Could you print, exactly and without pictures, only the lines from the one with "Expand the Township select box" through the end of the records below?
━━ Task material
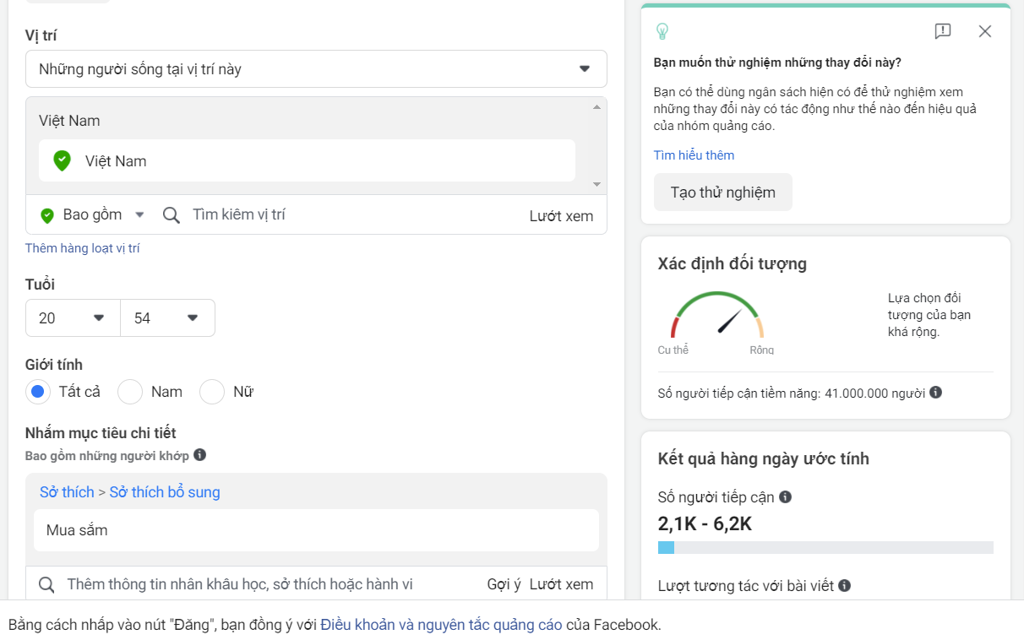Image resolution: width=1024 pixels, height=640 pixels.
Task: Click info icon next to potential reach
Action: click(935, 393)
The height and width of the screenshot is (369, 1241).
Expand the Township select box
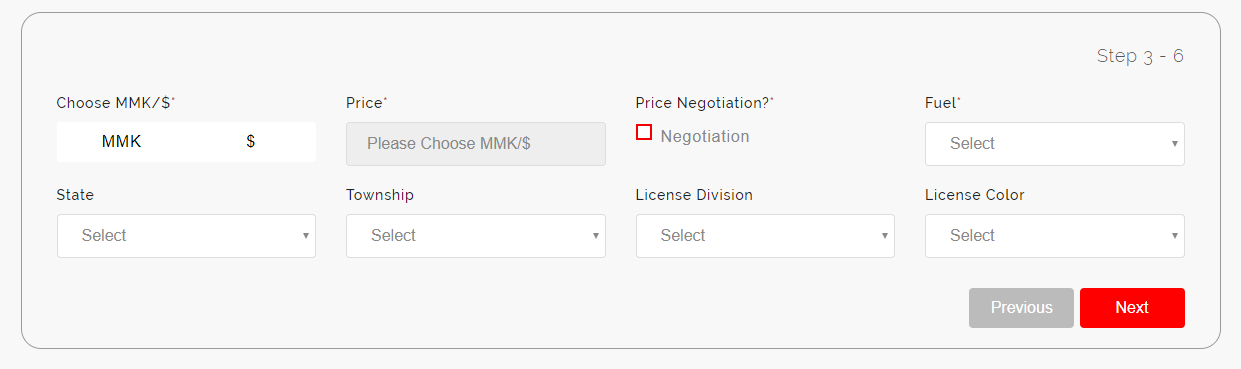[476, 236]
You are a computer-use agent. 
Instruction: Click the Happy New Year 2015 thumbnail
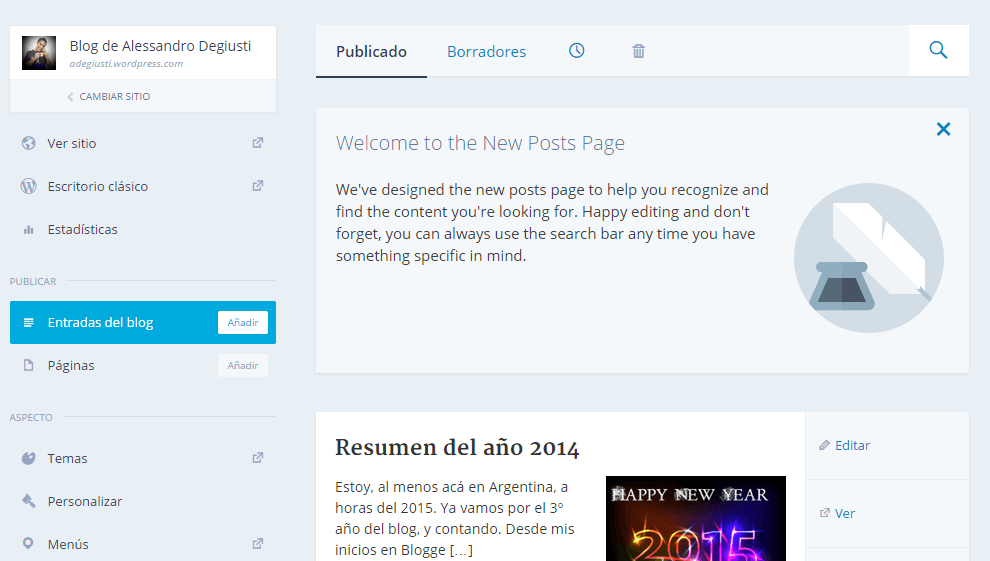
━━━━
● Written reply:
Expand the Township select box
[476, 236]
You are a computer-use agent. 
Instruction: Click the Happy New Year 2015 thumbnail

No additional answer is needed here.